(Beginning of Entries provided)

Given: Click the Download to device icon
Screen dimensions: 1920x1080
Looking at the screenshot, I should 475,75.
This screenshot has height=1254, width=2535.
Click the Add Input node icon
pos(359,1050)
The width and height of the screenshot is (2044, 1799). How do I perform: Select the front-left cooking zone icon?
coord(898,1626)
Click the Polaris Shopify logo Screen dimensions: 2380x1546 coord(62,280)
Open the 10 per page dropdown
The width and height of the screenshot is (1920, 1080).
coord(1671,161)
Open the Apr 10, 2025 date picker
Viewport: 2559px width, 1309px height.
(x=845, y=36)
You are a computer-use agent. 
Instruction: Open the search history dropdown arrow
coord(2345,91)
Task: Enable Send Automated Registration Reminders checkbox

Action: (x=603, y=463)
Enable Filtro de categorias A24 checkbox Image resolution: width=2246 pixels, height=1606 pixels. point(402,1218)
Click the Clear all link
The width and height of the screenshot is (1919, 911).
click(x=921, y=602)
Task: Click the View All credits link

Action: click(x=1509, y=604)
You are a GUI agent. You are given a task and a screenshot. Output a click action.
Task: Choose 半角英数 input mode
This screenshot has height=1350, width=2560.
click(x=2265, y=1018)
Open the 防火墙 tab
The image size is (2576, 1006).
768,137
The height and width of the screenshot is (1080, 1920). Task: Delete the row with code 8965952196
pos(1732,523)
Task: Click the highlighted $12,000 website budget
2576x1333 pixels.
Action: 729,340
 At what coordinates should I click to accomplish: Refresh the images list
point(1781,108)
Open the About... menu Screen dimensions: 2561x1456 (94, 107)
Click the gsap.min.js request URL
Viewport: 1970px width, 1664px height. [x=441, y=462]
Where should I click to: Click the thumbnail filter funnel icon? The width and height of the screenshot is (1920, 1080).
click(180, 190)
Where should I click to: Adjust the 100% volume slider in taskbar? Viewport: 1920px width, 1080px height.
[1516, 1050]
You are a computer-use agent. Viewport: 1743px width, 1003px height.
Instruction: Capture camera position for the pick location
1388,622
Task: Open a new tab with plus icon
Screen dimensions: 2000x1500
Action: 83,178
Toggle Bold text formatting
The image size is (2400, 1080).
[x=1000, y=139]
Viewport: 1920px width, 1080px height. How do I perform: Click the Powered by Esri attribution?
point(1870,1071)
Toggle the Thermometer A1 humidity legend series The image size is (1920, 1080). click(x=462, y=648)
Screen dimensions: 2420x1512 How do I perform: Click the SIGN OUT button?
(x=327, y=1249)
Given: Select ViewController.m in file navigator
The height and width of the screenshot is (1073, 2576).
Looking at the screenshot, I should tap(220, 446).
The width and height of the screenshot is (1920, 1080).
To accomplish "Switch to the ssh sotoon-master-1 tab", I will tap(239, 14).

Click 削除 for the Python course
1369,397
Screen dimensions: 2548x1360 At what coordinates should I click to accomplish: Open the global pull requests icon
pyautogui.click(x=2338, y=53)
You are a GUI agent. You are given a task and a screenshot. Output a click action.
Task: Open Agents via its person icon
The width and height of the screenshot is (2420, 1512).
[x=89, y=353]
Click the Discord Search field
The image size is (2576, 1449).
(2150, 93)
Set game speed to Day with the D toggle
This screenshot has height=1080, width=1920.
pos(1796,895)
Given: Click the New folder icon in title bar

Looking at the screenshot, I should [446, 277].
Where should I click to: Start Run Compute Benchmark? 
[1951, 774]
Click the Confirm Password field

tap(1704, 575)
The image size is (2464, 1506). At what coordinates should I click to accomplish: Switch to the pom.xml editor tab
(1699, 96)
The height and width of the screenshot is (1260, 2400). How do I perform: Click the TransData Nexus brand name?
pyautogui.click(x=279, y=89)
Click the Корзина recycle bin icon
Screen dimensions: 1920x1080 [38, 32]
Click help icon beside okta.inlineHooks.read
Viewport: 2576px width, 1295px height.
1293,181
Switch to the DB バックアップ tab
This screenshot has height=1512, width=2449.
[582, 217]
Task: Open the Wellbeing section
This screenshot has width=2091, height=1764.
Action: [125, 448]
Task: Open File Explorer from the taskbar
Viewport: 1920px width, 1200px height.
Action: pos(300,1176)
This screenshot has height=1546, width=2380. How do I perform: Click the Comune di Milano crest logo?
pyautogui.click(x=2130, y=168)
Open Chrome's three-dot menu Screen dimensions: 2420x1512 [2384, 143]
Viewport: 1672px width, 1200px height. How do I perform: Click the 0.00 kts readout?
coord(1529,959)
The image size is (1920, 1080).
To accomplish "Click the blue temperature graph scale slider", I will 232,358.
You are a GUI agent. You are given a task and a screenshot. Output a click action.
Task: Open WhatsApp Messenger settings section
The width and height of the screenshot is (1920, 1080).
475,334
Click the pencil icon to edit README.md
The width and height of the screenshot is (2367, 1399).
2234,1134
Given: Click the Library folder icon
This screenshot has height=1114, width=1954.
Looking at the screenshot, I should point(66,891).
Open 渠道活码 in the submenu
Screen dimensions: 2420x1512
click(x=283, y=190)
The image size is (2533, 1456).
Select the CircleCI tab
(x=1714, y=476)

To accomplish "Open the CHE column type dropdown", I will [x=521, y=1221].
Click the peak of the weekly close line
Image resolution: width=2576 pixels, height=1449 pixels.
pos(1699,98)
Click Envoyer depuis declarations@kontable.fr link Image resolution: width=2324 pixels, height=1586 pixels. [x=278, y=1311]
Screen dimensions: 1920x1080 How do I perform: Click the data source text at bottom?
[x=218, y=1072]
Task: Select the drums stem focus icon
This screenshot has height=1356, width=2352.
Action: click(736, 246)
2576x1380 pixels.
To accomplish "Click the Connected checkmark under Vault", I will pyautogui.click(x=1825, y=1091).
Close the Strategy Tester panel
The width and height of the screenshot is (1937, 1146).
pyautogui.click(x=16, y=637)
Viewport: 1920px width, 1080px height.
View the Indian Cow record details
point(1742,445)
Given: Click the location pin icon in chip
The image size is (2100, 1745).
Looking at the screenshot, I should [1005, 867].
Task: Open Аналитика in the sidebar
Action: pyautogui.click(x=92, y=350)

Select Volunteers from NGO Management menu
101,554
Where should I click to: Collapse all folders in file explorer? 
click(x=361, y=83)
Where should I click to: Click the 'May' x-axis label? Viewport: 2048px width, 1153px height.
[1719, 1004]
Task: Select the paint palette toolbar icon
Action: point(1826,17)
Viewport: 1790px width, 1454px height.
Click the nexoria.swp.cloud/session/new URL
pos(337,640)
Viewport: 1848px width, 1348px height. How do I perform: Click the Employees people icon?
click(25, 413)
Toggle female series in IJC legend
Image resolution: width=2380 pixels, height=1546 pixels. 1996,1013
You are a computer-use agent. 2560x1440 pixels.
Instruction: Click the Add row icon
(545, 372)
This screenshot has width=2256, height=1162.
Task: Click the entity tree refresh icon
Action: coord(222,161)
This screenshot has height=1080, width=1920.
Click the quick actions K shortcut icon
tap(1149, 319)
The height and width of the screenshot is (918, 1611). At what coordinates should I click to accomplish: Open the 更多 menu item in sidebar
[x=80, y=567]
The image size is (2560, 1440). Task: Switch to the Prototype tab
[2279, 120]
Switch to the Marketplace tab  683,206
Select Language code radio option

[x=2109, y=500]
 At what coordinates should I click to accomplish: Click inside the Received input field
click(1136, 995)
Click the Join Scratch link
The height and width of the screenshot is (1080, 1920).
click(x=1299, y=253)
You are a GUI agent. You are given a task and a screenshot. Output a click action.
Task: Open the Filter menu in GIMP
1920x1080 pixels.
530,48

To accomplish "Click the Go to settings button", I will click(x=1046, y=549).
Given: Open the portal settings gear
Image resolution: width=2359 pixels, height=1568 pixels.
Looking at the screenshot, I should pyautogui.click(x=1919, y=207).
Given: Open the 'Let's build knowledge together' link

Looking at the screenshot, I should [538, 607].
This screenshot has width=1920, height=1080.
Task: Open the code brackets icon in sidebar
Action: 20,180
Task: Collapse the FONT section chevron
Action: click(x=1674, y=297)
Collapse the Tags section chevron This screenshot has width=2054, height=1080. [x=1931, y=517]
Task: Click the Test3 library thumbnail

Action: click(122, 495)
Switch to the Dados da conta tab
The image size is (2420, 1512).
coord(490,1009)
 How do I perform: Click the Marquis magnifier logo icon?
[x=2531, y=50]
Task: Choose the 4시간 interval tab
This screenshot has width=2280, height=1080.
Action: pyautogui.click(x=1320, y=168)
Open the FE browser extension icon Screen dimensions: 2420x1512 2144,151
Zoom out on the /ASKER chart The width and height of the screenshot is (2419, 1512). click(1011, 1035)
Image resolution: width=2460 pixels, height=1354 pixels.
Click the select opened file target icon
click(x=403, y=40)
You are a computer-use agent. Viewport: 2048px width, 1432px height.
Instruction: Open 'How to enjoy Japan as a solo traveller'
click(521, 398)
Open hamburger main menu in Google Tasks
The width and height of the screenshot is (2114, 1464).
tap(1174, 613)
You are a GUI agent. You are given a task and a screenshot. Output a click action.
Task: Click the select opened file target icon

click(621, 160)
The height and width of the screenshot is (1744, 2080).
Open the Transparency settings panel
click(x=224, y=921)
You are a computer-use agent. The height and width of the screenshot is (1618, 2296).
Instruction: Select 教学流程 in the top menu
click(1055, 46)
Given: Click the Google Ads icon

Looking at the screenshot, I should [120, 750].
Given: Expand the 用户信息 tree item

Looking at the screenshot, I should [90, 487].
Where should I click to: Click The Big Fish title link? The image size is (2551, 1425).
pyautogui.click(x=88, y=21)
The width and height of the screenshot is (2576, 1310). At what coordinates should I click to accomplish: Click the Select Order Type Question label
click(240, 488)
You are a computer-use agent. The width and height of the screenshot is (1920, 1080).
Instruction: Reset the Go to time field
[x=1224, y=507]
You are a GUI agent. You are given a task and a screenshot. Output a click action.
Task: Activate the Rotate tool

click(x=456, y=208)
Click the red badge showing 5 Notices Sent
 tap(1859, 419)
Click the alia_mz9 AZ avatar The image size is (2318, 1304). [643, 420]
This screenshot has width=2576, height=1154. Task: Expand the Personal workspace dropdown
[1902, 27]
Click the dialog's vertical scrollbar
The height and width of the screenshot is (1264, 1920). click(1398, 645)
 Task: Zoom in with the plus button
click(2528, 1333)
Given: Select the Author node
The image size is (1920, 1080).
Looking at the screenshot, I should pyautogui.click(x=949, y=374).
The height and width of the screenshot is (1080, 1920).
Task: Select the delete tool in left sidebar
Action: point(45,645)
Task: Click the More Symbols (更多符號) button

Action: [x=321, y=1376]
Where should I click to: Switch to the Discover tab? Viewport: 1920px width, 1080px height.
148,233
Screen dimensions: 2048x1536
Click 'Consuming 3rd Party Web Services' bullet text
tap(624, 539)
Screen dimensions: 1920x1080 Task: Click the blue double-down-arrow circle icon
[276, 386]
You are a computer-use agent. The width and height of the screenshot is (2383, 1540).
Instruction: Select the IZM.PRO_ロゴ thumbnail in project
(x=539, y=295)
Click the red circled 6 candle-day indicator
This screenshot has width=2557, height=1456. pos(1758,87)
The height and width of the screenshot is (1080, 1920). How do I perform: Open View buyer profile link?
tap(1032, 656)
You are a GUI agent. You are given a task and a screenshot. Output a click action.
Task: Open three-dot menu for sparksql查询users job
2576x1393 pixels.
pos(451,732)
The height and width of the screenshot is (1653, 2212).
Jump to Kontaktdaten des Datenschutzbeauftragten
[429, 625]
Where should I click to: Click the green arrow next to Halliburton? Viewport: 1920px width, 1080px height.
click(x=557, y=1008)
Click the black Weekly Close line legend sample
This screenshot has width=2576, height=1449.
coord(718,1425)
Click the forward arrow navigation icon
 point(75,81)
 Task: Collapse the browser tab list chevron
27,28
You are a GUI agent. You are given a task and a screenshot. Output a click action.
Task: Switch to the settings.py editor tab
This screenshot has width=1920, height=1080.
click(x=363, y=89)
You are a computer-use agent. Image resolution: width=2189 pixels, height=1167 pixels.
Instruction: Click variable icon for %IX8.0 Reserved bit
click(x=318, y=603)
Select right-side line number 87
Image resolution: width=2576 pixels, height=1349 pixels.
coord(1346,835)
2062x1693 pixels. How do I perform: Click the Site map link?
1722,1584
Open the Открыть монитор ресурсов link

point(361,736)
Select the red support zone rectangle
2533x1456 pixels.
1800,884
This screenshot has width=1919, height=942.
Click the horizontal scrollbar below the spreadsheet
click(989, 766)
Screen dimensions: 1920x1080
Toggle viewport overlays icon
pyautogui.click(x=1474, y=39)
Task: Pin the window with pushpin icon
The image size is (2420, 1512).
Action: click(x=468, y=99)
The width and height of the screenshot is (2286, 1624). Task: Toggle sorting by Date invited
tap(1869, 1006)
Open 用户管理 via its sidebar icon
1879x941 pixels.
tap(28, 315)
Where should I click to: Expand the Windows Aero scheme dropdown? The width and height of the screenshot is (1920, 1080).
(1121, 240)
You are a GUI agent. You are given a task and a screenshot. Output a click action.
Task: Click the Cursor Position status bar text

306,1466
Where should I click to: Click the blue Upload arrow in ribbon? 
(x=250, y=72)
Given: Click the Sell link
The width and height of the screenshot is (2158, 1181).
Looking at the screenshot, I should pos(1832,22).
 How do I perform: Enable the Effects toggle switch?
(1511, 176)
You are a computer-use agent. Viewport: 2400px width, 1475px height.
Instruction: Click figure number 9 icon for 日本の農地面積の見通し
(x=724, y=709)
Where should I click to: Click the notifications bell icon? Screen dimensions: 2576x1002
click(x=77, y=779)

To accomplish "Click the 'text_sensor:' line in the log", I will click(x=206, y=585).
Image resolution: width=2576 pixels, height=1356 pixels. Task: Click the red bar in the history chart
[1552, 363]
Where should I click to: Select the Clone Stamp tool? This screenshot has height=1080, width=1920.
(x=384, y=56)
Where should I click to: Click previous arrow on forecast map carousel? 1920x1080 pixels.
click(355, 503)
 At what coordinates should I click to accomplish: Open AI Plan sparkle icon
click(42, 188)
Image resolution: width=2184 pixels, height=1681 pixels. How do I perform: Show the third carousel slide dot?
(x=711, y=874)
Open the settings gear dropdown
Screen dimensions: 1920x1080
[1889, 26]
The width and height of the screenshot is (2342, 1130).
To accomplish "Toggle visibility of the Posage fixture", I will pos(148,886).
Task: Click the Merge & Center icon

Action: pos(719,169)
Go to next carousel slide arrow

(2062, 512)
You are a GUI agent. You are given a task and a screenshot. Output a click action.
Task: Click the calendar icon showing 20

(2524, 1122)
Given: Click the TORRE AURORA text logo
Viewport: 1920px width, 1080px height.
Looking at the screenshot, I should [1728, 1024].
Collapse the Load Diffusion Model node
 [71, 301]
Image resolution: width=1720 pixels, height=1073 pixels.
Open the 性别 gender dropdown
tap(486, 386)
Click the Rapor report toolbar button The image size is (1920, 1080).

(End of Entries provided)

• **The task**
Look above for the line holding "Given: Open the portal settings gear", then set down exactly that line and every line after it up to and including the line holding "Open hamburger main menu in Google Tasks", with nothing else.

• **Exercise answer**
Given: Open the portal settings gear
Image resolution: width=2359 pixels, height=1568 pixels.
Looking at the screenshot, I should pyautogui.click(x=1919, y=207).
Given: Open the 'Let's build knowledge together' link

Looking at the screenshot, I should [538, 607].
This screenshot has width=1920, height=1080.
Task: Open the code brackets icon in sidebar
Action: 20,180
Task: Collapse the FONT section chevron
Action: click(x=1674, y=297)
Collapse the Tags section chevron This screenshot has width=2054, height=1080. [x=1931, y=517]
Task: Click the Test3 library thumbnail

Action: click(122, 495)
Switch to the Dados da conta tab
The image size is (2420, 1512).
coord(490,1009)
 How do I perform: Click the Marquis magnifier logo icon?
[x=2531, y=50]
Task: Choose the 4시간 interval tab
This screenshot has width=2280, height=1080.
Action: pyautogui.click(x=1320, y=168)
Open the FE browser extension icon Screen dimensions: 2420x1512 2144,151
Zoom out on the /ASKER chart The width and height of the screenshot is (2419, 1512). click(1011, 1035)
Image resolution: width=2460 pixels, height=1354 pixels.
Click the select opened file target icon
click(x=403, y=40)
You are a computer-use agent. Viewport: 2048px width, 1432px height.
Instruction: Open 'How to enjoy Japan as a solo traveller'
click(521, 398)
Open hamburger main menu in Google Tasks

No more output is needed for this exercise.